Hölscher betont nämlich, dass:

Der Begriff der ›Zukunft‹ schon immer doppeldeutig gewesen ist, indem er zwei äußerst heterogene, ja geradezu widersprüchliche Vorstellungen mit einander verknüpft: einerseits die Vorstellung, dass sich die Dinge, die wir erwarten, aus der Vergangenheit und Gegenwart ableiten lassen, andererseits die gerade umgekehrte Vorstellung, dass diese, wie schon das Wort selbst sagt, aus der Zukunft auf uns »zukommen«.99

In diesem Kontext wird deutlich, dass Extrapolation sich nur auf die erste Bedeutung der Zukunft richtet und blind für die Möglichkeit von nicht aus der Vergangenheit oder Gegenwart herkommenden Ereignissen – Katastrophen, neuen Entdeckungen und Invasionen aus dem Weltall – bleibt. Für den Leser sind solche Ereignisse aber als zukünftig naturalisierbar.

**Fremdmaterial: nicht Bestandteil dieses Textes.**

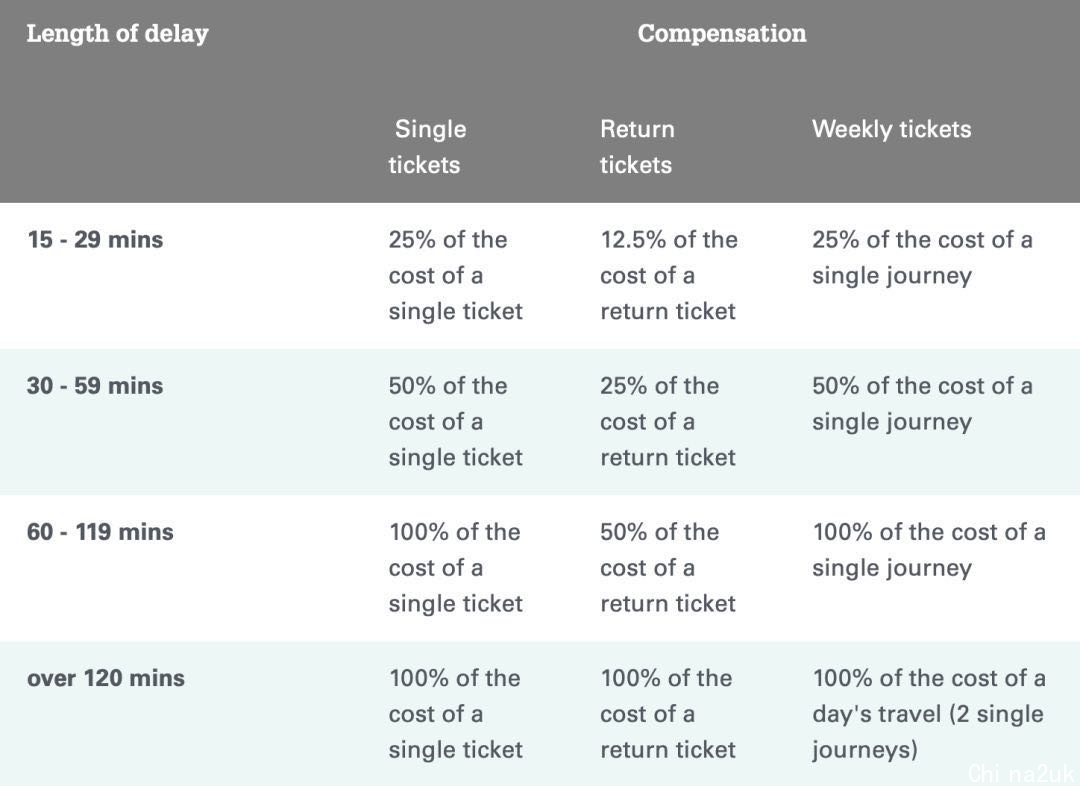The height and width of the screenshot is (786, 1080).
Task: Click the "60 - 119 mins" row label
Action: (100, 532)
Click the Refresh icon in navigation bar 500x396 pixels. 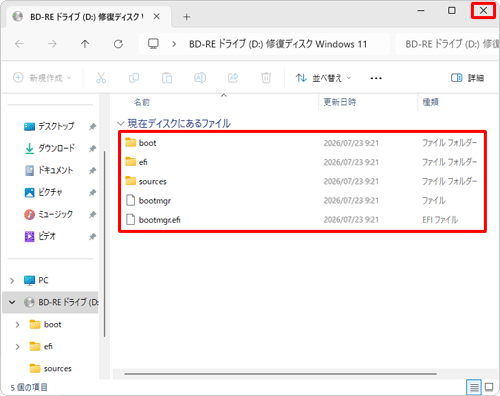click(118, 44)
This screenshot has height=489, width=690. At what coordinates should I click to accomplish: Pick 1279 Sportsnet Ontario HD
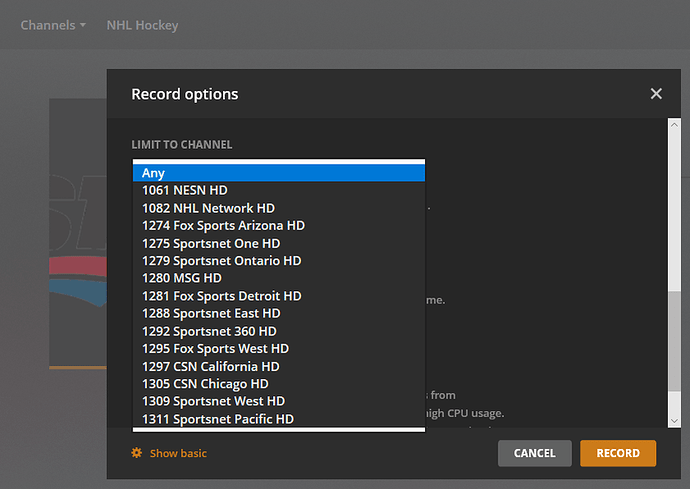point(279,261)
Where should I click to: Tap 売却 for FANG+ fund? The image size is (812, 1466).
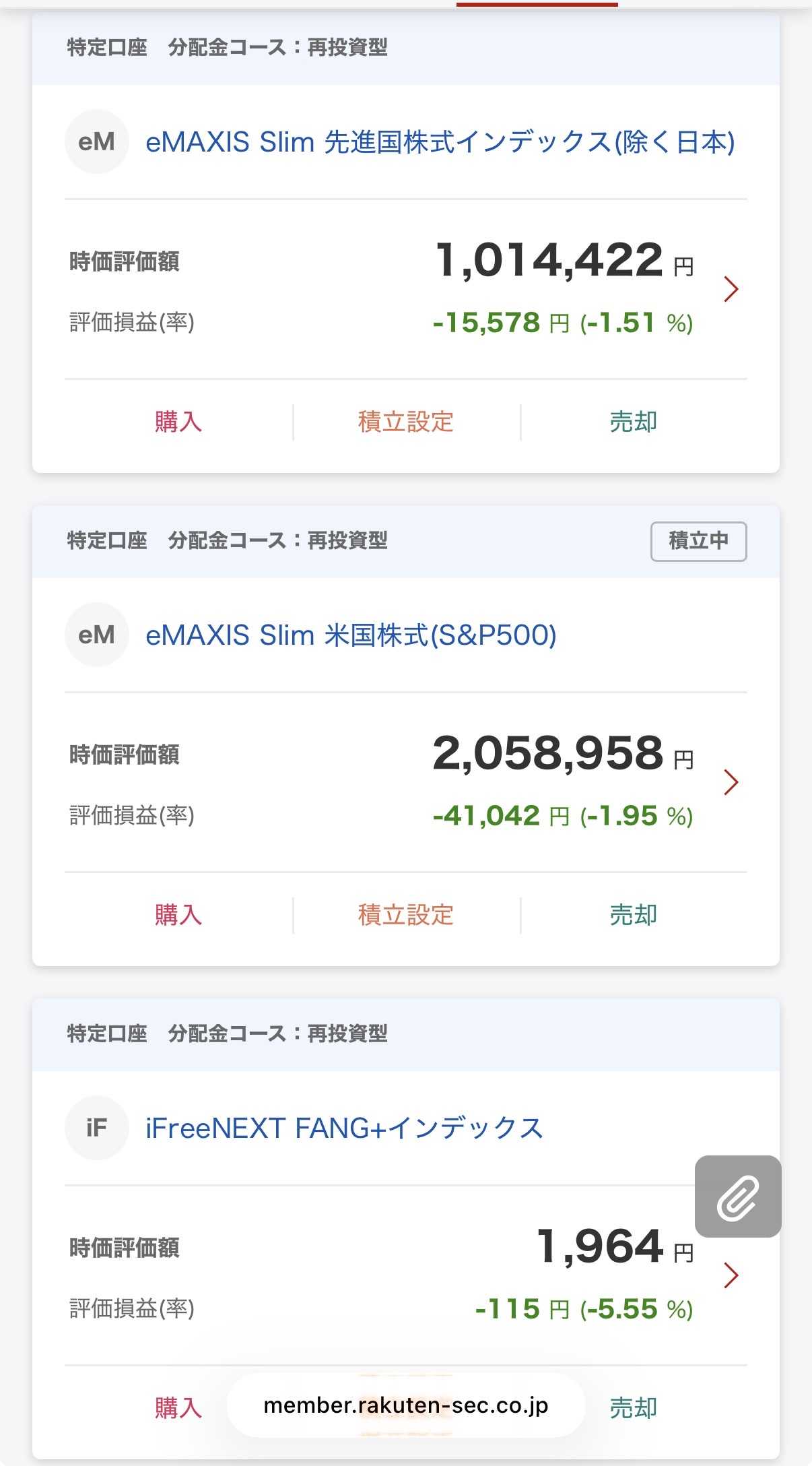pyautogui.click(x=633, y=1408)
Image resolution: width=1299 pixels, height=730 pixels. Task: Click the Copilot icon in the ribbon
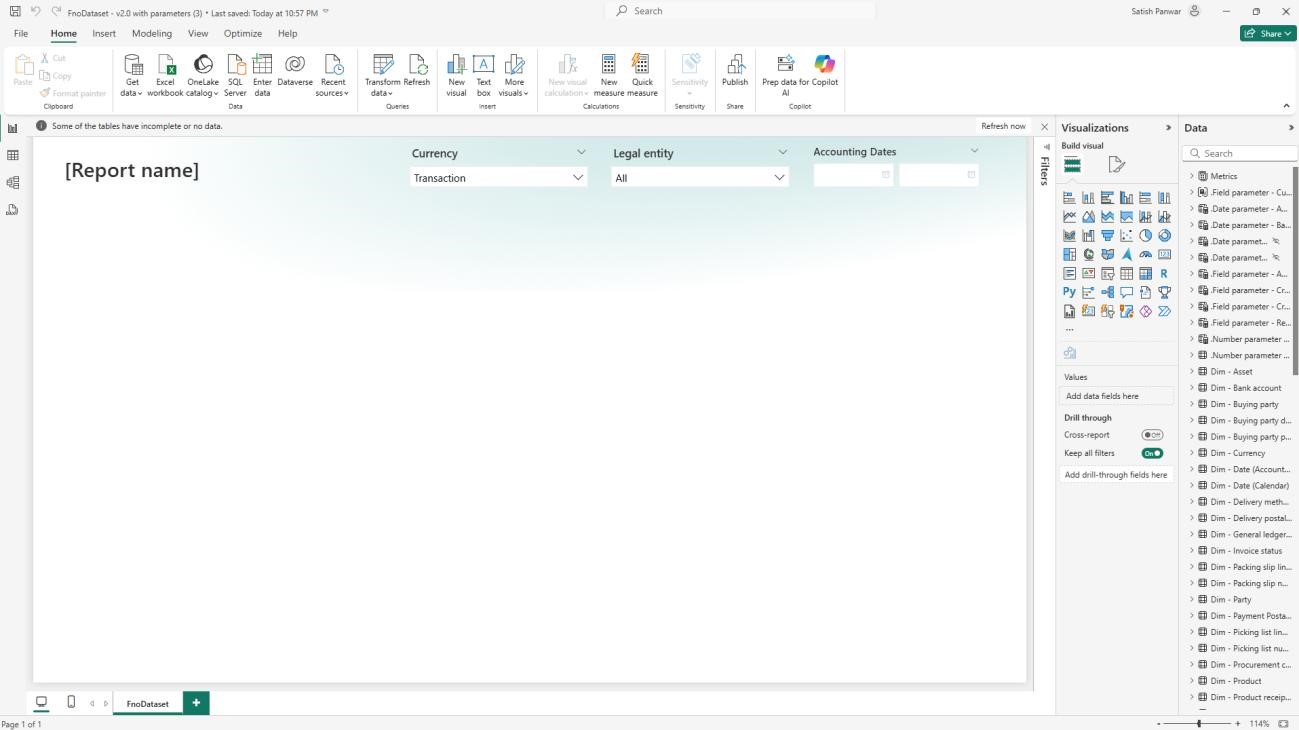click(824, 65)
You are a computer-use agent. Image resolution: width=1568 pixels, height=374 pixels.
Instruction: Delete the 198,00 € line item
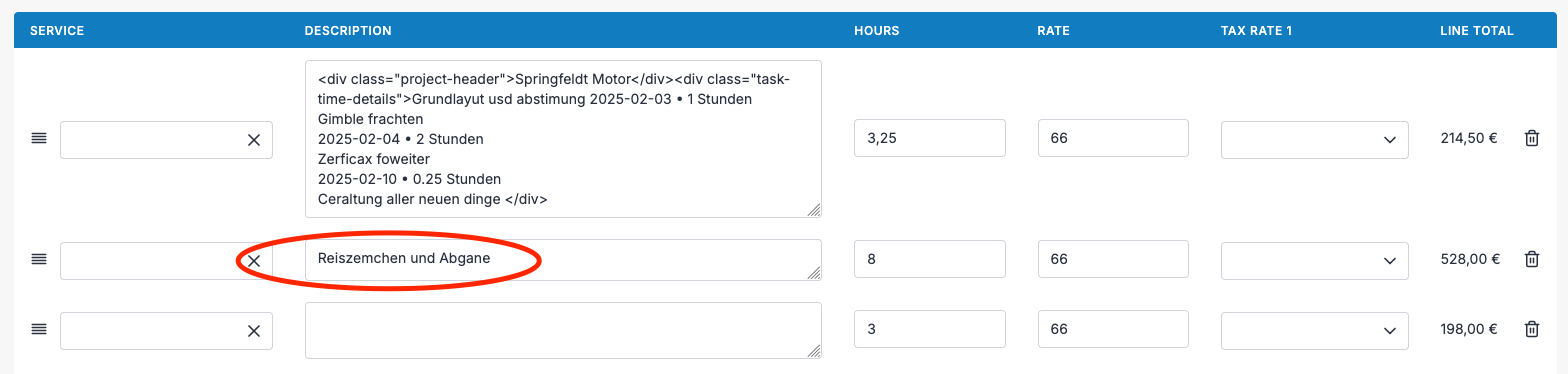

Pierrarts Modell ist im Allgemeinen sehr nützlich, sollte aber geschärft werden. Erstens gibt es im Modell, zumindest wie es von Pierrart präsentiert wird, eine gewisse Hierarchie, in der die explizite Meldung einer zeitlichen Situierung schon reicht. Dennoch zeigt das Beispiel von F.F. van der Vens De groote vinding, dass dies nicht ganz stimmt. Eine Dehierarchisierung der drei Zukunftsmerkmale – expliziter Situierung, Extrapolation und Naturalisierung – würde zu einem Bruch mit der schon vorher kritisierten formalistischen Genredefinition beitragen.

Außerdem mangelt es Pierrarts Modell, wie übrigens der Fall ist in den meisten Versuchen, Zukunftsliteratur zu definieren, an einer deutlichen Positionierung bezüglich des Begriffes „Zukunft“. Dies wäre vor allem wichtig bei der Verwendung des Naturalisierungsmerkmales, da Naturalisierung sonst auch Beispiele verlängerter Gegenwart als zukunftsliterarisch betrachten würde. Hölschers schon vorher behandelte Zukunftsbegriff als ein sich qualitativ von der Gegenwart unterscheidender, kohärenter Zeitraum wäre hierbei nützlich.

II.b. Zukunftsliteratur, Utopie und Science Fiction

Das Verhältnis von Zukunftsliteratur zu utopischer Literatur und Science Fiction ist ein oft diskutiertes Thema, bezüglich dessen eine Positionierung notwendig ist. Eine mögliche Ursache der Problematik und der Diskussion könnte sein, dass die Erforschung von Science Fiction und Zukunftsliteratur, auch in den Niederlanden und Deutschland, sich lange sehr stark auf die erfolgreiche Science Fiction-Literatur aus Amerika der 1960’er Jahre konzentrierte, manchmal noch mit Einbezug der Literatur des polnischen Schriftstellers Stanisław Lem.100 Hierbei galt die englischsprachige Literaturwissenschaft als wichtige Quelle für die

99 HÖLSCHER. Die Entdeckung der Zukunft. S. 15.